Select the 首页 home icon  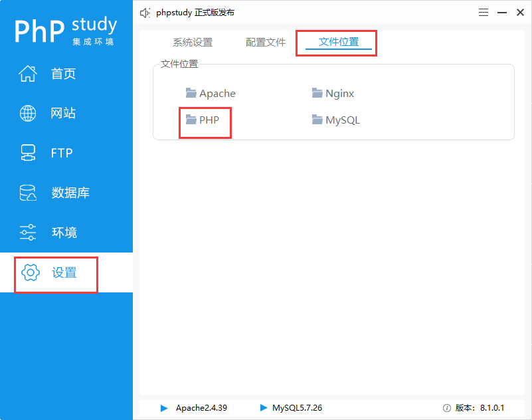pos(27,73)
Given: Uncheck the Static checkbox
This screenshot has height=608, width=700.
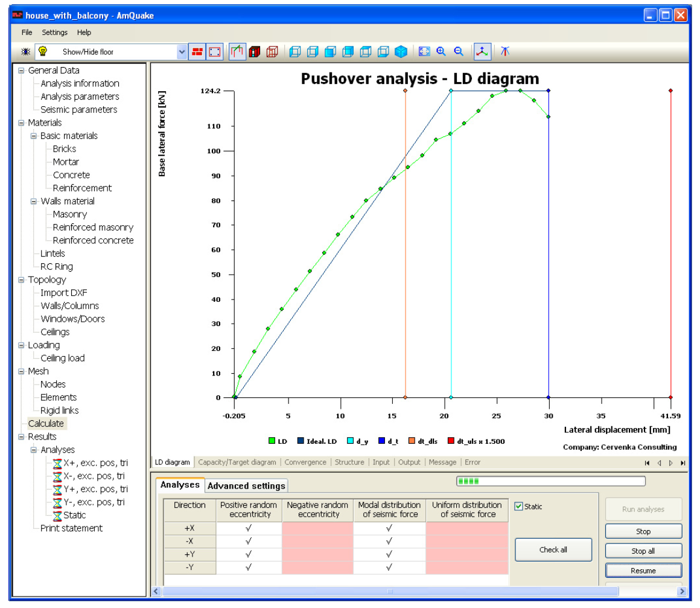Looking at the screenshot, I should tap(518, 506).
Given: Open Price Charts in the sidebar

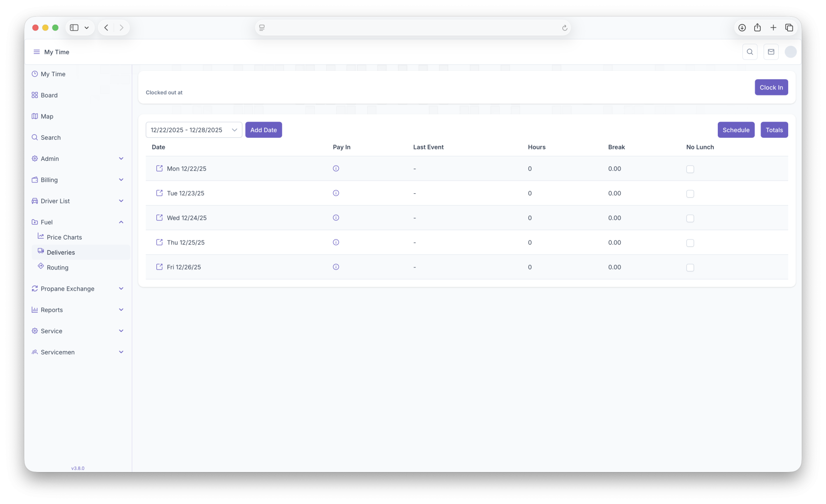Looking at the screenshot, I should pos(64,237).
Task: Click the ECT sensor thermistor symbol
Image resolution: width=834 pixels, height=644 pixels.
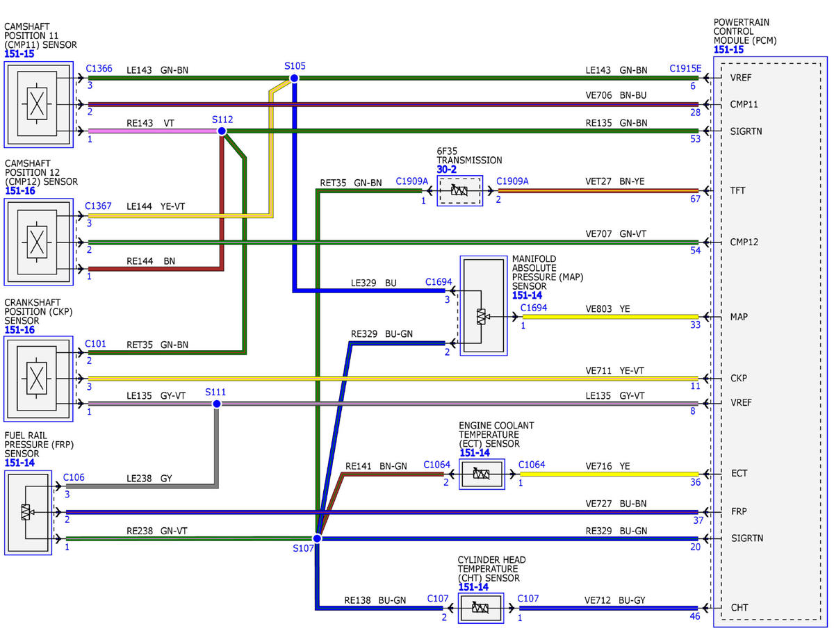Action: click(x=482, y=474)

------------------------------------------------

Your instructions: The result should hold only the lines from the line with "Image resolution: width=834" through the final line of the records above, copied exactly, with pictures left out.

Task response:
Image resolution: width=834 pixels, height=644 pixels.
Action: click(x=482, y=474)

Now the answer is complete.